$18.1m grant expands research training in NH

Statewide biomedical collaborative to expand program

The NH IDeA Network of Biomedical Research Excellence — a statewide collaborative partnership of two- and four-year colleges — has received a five-year, $18.1 million grant from the National Institutes of Health to continue a successful program aimed at expanding biomedical research capacity and training in New Hampshire.

The IDeA program – known as NH-INBRE – brings together research faculty from across Dartmouth College and the University System of New Hampshire to serve faculty and students at colleges and universities across the state.

The grant “will strengthen the efforts of our INBRE network to improve New Hampshire’s research infrastructure, and to educate and inspire undergraduate students to pursue careers biomedical research,” said Dartmouth Provost Carolyn Dever.

NH-INBRE supports biomedical research and research training in New Hampshire by offering technical training programs, supporting facility improvement, sponsoring employment in research labs for undergraduates, and supporting a Bioinformatics Shared Resource for bioinformatics utilization and training.

NH-INBRE also identifies and funds outstanding biomedical researchers among faculty members of partner institutions across New Hampshire so they can lead research programs that contribute to biomedical research, and in turn acquaint their students with top-level research, building important skills needed to succeed in NH’s growing biotechnology sector.

“New Hampshire is home to 50 companies in the biotechnology and pharmaceutical fields and they require a well-trained workforce,” says Ronald Taylor, NH-INBRE’s program director and principal investigator. “Several students who conducted NH-INBRE supported research have obtained research technician positions at some of these companies.”

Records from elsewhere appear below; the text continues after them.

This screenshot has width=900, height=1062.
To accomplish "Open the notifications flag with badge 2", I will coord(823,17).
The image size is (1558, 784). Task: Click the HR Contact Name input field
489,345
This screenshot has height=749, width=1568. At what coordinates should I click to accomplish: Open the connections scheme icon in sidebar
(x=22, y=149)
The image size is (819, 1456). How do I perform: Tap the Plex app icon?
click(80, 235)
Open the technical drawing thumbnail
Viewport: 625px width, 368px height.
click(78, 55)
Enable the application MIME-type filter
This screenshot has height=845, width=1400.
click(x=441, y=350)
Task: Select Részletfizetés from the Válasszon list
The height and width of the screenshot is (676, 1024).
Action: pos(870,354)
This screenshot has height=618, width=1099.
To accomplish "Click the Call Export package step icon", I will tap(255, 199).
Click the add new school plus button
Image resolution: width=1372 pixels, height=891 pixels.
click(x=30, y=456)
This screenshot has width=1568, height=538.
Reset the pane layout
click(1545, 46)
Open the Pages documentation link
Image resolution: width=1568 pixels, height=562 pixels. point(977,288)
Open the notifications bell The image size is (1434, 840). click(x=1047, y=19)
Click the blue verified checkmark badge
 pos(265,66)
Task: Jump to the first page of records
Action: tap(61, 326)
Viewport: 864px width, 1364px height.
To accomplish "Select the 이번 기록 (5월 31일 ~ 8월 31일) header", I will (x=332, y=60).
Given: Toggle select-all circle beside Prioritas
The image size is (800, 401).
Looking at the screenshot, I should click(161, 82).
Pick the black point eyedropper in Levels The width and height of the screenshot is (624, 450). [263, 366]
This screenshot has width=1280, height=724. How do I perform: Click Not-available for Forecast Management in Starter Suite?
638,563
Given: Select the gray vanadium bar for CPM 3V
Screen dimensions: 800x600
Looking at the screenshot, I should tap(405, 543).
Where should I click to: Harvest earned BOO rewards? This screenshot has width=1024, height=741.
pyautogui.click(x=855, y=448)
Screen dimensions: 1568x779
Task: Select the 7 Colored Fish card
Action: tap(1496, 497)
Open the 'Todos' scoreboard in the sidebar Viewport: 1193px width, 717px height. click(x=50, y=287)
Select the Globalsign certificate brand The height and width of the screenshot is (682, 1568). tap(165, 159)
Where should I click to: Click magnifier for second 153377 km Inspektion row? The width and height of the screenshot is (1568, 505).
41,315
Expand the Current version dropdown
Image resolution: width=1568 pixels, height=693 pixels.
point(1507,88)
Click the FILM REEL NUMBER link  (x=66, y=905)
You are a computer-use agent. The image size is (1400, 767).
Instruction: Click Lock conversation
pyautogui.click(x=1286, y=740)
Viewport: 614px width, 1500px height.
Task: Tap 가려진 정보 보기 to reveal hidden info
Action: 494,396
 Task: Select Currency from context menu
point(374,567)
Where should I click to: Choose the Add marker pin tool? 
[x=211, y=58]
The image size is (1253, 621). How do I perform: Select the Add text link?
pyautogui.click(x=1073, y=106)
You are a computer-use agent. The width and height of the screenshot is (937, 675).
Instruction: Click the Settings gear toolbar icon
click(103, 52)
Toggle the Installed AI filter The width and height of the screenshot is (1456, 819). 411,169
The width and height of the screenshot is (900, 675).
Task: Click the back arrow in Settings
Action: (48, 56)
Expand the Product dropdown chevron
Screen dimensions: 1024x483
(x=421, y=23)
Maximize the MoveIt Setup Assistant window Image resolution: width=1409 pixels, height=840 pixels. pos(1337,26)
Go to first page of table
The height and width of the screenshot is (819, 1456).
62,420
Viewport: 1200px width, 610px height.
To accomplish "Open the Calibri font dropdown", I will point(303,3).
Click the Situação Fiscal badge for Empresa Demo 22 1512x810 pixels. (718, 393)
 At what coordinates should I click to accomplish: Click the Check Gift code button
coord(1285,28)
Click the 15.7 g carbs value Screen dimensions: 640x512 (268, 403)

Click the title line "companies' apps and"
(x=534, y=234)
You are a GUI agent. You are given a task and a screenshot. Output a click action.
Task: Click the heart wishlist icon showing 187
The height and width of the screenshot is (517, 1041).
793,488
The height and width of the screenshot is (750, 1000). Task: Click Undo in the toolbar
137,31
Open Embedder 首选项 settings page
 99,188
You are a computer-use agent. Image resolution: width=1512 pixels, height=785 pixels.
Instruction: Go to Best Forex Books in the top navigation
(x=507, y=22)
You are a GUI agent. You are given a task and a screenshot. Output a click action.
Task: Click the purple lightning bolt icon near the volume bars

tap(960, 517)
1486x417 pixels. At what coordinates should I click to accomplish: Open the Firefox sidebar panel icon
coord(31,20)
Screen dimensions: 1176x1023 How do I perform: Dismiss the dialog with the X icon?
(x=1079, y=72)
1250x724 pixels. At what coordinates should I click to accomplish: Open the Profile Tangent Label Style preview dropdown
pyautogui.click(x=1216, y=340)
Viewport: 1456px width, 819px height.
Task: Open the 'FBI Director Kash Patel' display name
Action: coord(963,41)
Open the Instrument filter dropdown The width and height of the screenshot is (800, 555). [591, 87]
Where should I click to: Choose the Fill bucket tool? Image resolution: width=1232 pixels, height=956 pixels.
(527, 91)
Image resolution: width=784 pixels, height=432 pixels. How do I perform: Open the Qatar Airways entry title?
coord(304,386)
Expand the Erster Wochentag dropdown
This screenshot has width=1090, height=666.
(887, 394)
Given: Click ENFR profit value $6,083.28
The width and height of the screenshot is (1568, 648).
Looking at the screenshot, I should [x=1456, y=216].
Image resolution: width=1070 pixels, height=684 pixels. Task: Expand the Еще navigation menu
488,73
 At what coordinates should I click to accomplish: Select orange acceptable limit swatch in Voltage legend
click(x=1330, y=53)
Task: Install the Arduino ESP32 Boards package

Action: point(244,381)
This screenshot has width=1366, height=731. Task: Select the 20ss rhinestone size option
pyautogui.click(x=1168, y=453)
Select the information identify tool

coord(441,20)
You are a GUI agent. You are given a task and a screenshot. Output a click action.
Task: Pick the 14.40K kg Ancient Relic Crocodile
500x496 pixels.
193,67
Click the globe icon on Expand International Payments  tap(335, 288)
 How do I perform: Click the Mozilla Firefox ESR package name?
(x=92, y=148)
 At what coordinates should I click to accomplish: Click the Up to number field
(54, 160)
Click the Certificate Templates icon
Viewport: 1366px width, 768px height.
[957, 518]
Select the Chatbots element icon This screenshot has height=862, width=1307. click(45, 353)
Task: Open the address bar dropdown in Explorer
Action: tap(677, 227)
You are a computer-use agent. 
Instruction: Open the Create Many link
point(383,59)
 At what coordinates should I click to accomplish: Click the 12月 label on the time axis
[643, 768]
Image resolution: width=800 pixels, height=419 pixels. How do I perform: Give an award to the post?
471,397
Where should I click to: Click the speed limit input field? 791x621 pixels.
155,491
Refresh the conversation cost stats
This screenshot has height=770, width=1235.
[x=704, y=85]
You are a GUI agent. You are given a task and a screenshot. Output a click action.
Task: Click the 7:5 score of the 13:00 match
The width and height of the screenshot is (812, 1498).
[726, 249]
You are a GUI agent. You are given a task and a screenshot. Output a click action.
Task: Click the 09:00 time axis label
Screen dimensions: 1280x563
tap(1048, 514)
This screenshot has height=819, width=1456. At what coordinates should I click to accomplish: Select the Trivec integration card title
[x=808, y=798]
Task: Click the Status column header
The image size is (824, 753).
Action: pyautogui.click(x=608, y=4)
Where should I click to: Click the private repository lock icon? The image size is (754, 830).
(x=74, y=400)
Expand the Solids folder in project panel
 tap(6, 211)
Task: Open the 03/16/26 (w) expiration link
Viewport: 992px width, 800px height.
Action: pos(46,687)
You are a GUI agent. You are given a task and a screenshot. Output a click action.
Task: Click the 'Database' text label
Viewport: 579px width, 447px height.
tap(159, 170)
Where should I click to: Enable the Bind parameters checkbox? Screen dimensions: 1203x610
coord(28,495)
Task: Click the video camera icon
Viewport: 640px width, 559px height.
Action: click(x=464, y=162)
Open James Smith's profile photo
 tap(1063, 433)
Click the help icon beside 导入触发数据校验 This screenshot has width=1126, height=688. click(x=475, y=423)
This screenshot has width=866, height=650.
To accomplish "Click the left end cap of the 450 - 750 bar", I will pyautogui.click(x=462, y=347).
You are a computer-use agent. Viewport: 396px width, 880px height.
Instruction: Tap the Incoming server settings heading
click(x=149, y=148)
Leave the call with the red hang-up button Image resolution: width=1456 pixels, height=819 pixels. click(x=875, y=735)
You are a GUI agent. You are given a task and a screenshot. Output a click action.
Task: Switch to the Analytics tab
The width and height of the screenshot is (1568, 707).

NH-INBRE’s initial NIH grant supported nearly 600 New Hampshire college students who participated in 25 research projects funded at partner schools, which include Colby-Sawyer College, Franklin Pierce University, Keene State College, New England College, Plymouth State University, Saint Anselm College and the Community College System of New Hampshire.

The renewal grant will continue supporting NH-INBRE’s nursing research initiatives, including the summer undergraduate nursing research program, pairing students with nursing mentors, developing nursing researchers, and collaborating with a Dartmouth program to develop a nursing research database both statewide and across New England to advance nursing research efforts.

“Since 2012, six summer nursing research students have accepted jobs at Dartmouth-Hitchcock Medical Center and two have entered into post-graduate nursing programs that emphasize research,” says Jennifer Smith, the program’s research project manager. “NH-INBRE continues to serve as a pipeline for injecting research-trained individuals into the New Hampshire workforce.”